The other bilateral that's now on the agenda is one with Prime Minister Chretien of Canada. There we expect, again, a discussion of Bosnia, looking ahead to the Summit of the Americas in December, and on some of the economic issues that are active on our bilateral agenda with the Canadians.

I would expect that other bilaterals will materialize impromptu with some of the other G-7 leaders. As you know, these discussions will be taking place a few days after the planned ministerial meeting on Bosnia in Geneva on the 5th. And there's likely to be considerable interest on the part of those who weren't attending that in the future of the peace process. And we're hoping that the G-7 Summit itself will give an endorsement to the Contact Group effort as it moves into a decisive phase.
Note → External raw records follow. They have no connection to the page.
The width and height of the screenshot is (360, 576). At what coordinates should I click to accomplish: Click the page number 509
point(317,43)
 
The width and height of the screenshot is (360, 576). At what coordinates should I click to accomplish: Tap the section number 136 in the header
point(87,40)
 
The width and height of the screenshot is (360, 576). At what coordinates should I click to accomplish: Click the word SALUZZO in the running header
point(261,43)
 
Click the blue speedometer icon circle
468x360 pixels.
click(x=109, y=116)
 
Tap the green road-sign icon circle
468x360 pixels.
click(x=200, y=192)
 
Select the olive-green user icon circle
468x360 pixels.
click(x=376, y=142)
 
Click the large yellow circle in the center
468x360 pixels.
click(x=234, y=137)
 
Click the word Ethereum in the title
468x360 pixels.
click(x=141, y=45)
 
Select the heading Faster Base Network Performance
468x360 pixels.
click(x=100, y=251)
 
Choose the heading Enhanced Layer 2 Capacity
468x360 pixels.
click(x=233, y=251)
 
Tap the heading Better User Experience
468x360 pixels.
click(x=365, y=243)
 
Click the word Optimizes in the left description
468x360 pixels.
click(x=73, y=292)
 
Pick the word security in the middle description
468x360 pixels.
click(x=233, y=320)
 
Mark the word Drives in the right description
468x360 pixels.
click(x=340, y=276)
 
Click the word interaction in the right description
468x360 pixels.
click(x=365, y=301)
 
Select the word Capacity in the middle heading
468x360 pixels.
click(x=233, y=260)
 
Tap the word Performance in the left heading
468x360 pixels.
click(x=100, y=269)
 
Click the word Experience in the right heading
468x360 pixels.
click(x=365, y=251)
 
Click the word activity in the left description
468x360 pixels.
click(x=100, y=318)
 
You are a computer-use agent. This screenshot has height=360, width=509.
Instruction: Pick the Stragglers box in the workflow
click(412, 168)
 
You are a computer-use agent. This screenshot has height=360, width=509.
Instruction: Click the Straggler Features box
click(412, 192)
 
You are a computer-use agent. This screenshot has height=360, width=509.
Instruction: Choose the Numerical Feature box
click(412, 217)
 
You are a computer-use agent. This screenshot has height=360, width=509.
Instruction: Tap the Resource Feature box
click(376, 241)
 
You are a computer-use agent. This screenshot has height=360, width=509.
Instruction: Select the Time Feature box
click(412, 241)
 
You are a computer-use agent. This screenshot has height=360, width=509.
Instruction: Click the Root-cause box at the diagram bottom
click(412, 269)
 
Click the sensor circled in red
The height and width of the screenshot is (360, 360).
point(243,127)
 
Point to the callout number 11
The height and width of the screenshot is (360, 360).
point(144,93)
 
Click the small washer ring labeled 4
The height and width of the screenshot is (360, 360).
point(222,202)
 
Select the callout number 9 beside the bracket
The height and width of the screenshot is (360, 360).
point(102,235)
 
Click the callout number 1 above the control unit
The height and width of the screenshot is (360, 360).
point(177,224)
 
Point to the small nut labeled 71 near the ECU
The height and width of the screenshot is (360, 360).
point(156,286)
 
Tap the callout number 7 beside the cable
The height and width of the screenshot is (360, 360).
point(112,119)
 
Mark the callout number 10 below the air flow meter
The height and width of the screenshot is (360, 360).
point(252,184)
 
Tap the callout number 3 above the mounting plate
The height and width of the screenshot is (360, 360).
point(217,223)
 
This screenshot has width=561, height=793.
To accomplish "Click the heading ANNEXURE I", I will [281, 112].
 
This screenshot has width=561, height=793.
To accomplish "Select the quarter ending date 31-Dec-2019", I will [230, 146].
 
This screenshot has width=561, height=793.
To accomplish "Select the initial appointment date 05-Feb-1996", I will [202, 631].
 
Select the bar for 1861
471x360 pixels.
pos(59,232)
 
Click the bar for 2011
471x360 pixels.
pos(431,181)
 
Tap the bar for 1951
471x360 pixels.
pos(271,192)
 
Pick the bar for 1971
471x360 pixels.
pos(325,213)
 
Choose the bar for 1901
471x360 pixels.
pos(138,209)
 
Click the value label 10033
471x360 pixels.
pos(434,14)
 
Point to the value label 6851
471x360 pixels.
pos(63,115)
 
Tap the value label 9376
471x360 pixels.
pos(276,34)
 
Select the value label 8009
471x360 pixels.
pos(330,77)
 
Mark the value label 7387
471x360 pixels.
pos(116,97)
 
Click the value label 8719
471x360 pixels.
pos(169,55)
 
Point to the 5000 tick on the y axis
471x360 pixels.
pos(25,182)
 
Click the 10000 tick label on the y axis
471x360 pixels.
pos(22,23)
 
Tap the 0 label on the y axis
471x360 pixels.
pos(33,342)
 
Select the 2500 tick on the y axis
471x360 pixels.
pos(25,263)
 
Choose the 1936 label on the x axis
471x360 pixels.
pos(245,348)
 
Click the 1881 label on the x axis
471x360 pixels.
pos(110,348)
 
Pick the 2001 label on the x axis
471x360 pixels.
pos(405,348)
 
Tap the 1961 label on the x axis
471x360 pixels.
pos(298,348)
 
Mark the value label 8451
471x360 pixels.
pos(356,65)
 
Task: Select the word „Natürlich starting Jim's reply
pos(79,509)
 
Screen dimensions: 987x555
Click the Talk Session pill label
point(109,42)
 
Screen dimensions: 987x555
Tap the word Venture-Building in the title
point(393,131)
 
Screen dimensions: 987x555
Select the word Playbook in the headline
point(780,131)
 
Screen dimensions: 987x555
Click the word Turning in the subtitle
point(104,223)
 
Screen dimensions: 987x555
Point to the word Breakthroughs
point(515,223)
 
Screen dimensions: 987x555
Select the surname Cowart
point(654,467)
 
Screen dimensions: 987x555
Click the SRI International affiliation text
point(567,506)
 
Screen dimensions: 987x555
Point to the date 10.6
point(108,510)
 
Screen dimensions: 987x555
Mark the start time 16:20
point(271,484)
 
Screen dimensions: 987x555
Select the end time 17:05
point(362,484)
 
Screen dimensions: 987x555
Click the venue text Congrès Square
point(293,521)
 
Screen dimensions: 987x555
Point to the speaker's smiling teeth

Of course, as my colleague said, the main event for the G-7 Summit itself on the political side is Russia's involvement. Russia is going to be a participant in discussions with the G-7 rather than meeting after the event, as in previous years, and will be associating itself with the political decisions announced in the Chairman's statement at the conclusion of the summit.

Moving on to the final leg of the trip, Germany -- this will be the first presidential visit to Germany since the fall of the Berlin Wall. It's also an election year in Germany, and the President will be meeting with the major party leaders as well as with Chancellor Kohl.

The focus of his talks with the Chancellor will be on intensifying our bilateral partnership as Germany assumes the presidency of the European Union, which occurs today. The President will also be calling on the newly-elected President Herzog, largely a courtesy call -- a get-acquainted session. President Herzog has been Chairman of the German Constitutional Court, and we are interested in that Court's impending decision on Germany's role in international peacekeeping operations. And, indeed, one theme of our discussions with the Germans is our hope that Germany will play an increasingly role in international affairs, assuming more of the burdens commensurate with its status and size in world affairs.

Both the bilaterals with Chancellor Kohl and the followon meetings in Berlin with both Kohl and EU President Delors, the bilateral U.S.-EU summit, will focus on a number of issues. The number-one priority for both sides is intensifying our cooperation in support of reform in Central and Eastern Europe.

In a sense, the U.S.-EU summit will tie in with the opening stops on the President's trip to Riga and Warsaw, with an emphasis on how we can accelerate the process of integrating the new democracies of the East into Western institutions. We expect that the U.S.-EU summit will announce the establishment of groups to study how we can improve our coordination in providing assistance to the democratic and economic reform processes in the East, as well as how we can improve U.S.-EU cooperation across the board as the Union assumes greater responsibilities from the member states under the Maastricht Treaty.

Areas like counterterrorism, fighting organized crime are of particular interest to the Germans and to us, and I think those will be principal topics on the U.S.-EU summit agenda. And, of course, Germany has been taking an active role in support for reform in Russia and Ukraine, and I expect that that, too, will be a key subject on the U.S. EU summit agenda.

There will also be some other events on the Germany trip. The President will have a private visit to Chancellor Kohl's home in Oggersheim. And then on the way from Bonn to Berlin, he will stop off at Ramstein Air Force Base for a brief visit with American troops.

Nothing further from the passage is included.